WORK INSTRUCTION:
Copy the lines word for word. Begin at the line that contains "Click the export icon with green arrow" and end with the final line of the data.

--- DATASET EXTRACT ---

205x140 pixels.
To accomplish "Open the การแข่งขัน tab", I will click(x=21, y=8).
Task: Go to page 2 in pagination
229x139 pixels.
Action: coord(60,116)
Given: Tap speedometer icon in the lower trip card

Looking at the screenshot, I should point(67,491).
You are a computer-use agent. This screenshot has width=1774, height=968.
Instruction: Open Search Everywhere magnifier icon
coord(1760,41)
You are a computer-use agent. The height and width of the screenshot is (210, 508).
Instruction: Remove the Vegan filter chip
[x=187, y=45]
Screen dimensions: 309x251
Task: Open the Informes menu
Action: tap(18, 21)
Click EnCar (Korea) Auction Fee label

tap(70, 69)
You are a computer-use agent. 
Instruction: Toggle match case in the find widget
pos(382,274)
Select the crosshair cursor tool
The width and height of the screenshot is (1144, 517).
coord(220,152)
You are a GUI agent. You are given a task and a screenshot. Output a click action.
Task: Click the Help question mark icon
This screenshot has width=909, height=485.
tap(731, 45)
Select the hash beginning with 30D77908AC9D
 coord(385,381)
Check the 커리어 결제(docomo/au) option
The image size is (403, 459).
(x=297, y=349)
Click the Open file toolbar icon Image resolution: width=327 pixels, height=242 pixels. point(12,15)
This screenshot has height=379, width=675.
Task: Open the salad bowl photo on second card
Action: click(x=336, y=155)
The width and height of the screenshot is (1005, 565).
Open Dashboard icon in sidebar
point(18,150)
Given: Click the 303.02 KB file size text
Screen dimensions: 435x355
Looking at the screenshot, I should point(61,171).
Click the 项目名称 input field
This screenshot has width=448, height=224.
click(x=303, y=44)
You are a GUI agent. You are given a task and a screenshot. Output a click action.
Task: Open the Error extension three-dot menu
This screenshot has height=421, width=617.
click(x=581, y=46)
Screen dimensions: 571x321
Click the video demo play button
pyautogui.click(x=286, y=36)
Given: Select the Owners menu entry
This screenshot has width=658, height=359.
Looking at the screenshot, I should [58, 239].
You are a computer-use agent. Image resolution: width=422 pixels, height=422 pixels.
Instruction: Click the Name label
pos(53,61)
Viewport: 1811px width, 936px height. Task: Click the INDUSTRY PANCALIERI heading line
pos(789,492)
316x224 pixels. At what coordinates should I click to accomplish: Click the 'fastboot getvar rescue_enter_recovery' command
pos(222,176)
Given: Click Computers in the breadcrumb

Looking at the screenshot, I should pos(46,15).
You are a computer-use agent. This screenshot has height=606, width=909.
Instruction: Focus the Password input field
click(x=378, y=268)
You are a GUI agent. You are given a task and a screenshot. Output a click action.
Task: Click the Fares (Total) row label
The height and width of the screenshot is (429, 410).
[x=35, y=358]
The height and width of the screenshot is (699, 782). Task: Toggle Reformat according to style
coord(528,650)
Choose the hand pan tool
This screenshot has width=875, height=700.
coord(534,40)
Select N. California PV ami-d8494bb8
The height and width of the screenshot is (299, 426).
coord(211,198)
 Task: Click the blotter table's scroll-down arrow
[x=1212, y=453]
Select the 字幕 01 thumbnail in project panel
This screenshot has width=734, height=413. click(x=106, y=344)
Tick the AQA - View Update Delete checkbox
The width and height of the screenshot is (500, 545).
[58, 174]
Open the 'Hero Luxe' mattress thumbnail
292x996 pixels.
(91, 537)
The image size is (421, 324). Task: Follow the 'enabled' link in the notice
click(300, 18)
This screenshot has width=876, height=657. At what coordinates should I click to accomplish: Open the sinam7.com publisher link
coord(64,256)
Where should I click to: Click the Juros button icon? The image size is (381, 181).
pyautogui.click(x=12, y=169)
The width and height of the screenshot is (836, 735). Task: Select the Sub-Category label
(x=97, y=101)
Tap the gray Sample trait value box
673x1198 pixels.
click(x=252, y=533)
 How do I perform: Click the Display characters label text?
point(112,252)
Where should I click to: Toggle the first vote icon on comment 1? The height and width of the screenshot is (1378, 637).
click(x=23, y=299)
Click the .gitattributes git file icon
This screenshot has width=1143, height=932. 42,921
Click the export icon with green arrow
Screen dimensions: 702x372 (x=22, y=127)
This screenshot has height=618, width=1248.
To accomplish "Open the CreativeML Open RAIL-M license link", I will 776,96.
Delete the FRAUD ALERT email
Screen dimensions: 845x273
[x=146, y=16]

---

ANSWER FOR THE TASK:
Click the export icon with green arrow
Screen dimensions: 702x372 (x=22, y=127)
This screenshot has height=618, width=1248.
To accomplish "Open the CreativeML Open RAIL-M license link", I will 776,96.
Delete the FRAUD ALERT email
Screen dimensions: 845x273
[x=146, y=16]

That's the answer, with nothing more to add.